REQUIREMENT >>
Counting from the line that holds "Screen dimensions: 1319x574", return each line exactly, through and including the last line of the entries.

Stored items:
+ + + + +

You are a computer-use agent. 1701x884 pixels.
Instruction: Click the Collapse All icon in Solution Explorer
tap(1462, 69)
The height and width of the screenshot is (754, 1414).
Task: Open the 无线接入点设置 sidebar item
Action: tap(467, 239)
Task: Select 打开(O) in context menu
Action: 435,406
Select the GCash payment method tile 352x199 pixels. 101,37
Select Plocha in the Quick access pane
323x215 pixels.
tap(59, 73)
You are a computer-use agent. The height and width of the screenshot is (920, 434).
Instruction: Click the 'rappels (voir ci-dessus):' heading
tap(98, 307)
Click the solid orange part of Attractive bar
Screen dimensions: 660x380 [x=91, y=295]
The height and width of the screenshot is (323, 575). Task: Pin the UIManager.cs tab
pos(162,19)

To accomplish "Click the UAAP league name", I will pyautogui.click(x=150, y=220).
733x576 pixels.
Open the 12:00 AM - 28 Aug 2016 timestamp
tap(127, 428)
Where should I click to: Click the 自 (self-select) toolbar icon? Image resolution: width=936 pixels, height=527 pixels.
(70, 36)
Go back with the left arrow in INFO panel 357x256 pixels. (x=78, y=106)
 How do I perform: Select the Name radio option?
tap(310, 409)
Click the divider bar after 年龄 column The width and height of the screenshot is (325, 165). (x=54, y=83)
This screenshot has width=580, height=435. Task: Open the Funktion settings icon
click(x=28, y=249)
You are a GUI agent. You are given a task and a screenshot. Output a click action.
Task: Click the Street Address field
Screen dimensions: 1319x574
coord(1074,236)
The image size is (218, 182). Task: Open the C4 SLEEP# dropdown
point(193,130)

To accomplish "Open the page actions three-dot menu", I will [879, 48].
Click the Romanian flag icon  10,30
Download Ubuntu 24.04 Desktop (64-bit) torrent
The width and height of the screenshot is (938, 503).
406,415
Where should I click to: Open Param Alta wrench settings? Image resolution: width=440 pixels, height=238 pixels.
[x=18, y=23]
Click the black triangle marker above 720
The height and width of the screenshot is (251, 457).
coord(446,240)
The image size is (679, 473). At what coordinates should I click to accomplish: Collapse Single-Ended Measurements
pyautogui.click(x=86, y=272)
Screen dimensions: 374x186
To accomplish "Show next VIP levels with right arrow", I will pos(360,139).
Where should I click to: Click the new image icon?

+ + + + +

EXERCISE OUTPUT >>
Screen dimensions: 1319x574
coord(1074,236)
The image size is (218, 182). Task: Open the C4 SLEEP# dropdown
point(193,130)

To accomplish "Open the page actions three-dot menu", I will [879, 48].
Click the Romanian flag icon  10,30
Download Ubuntu 24.04 Desktop (64-bit) torrent
The width and height of the screenshot is (938, 503).
406,415
Where should I click to: Open Param Alta wrench settings? Image resolution: width=440 pixels, height=238 pixels.
[x=18, y=23]
Click the black triangle marker above 720
The height and width of the screenshot is (251, 457).
coord(446,240)
The image size is (679, 473). At what coordinates should I click to accomplish: Collapse Single-Ended Measurements
pyautogui.click(x=86, y=272)
Screen dimensions: 374x186
To accomplish "Show next VIP levels with right arrow", I will pos(360,139).
Where should I click to: Click the new image icon?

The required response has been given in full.